The boards of Fiat Chrysler Automobiles (FCA) and PSA Group approved a merger proposal Tuesday to become the world’s fourth-largest auto manufacturer, according to recent reports. Sources familiar with the merger talks say an announcement is coming on a joint memorandum of understanding (MOU).
A Bloomberg report outlined details of the board meetings. In their proceedings, PSA Group’s board unanimously approved the deal, while FCA’s directors also signed off late Tuesday. At the moment, both companies have not commented officially on approving the deal
Combined, the merged company would produce about 9 million vehicles each year. That would put them ahead of General Motors, Hyundai, Ford and Honda as the world’s fourth largest automaker. It would also surpass Ford Motor Company in value, with a stock market capitalization of $46 billion. The joint company will be a 50-50 venture operated in the Netherlands, led by current PSA Group CEO Carlos Tavares, with FCA’s John Elkann as chairman.
What does it mean?
The merger will see both companies combine resources and potentially mix product pools across global markets, including the U.S. It will give PSA Group an avenue to re-introduce the Peugeot brand to North America. What’s more, the deal will let FCA use PSA Group’s development resources to make some progress on low-emissions powertrains and electrification.

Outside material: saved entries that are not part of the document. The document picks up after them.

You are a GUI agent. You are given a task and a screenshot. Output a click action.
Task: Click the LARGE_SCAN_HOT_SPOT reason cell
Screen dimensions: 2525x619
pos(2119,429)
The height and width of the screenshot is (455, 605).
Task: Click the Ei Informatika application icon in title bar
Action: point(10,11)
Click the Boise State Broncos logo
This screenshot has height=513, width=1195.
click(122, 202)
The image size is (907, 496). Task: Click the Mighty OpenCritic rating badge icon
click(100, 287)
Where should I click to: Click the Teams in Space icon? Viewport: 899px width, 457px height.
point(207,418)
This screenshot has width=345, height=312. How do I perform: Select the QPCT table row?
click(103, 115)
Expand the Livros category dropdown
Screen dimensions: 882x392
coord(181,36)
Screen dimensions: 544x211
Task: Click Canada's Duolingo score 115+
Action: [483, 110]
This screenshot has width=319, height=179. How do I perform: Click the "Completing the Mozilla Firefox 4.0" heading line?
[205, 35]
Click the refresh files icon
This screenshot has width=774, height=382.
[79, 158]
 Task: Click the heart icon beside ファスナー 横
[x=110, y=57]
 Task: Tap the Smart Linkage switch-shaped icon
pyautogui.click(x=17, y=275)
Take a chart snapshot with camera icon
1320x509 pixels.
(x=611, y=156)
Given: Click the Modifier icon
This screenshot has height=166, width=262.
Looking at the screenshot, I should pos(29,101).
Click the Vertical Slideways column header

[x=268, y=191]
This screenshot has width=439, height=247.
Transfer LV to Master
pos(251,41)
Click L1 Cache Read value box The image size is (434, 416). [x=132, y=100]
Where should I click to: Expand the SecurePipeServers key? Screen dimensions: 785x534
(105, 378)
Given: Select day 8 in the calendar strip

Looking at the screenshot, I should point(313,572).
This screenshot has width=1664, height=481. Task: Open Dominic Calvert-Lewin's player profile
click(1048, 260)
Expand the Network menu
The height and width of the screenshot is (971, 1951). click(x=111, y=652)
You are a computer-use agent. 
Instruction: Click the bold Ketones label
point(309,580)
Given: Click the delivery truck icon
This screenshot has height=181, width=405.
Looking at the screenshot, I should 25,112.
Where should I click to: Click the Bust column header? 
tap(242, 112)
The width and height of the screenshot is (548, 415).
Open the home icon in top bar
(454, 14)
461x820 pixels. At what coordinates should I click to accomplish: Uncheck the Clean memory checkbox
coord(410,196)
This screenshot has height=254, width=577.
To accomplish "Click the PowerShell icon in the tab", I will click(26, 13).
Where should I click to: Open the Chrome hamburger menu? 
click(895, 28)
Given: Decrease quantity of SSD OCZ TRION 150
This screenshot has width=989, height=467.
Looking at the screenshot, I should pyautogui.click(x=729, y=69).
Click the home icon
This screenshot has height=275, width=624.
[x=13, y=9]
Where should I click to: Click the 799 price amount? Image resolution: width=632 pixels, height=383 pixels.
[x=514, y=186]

The deal is still subject to regulatory approval, particularly by U.S. authorities. China’s Dongfeng Motor Corp. holds a 12 percent stake in PSA, which will decline to 4.5 percent as a result of the merger. The company also sold a portion of its holdings to the French automaker, but that doesn’t necessarily leave the deal free and clear. U.S. economic adviser Larry Kudlow expressed concerns over a Chinese company’s stake in the combined company. He said the Trump administration would review the merger, Bloomberg reported last month.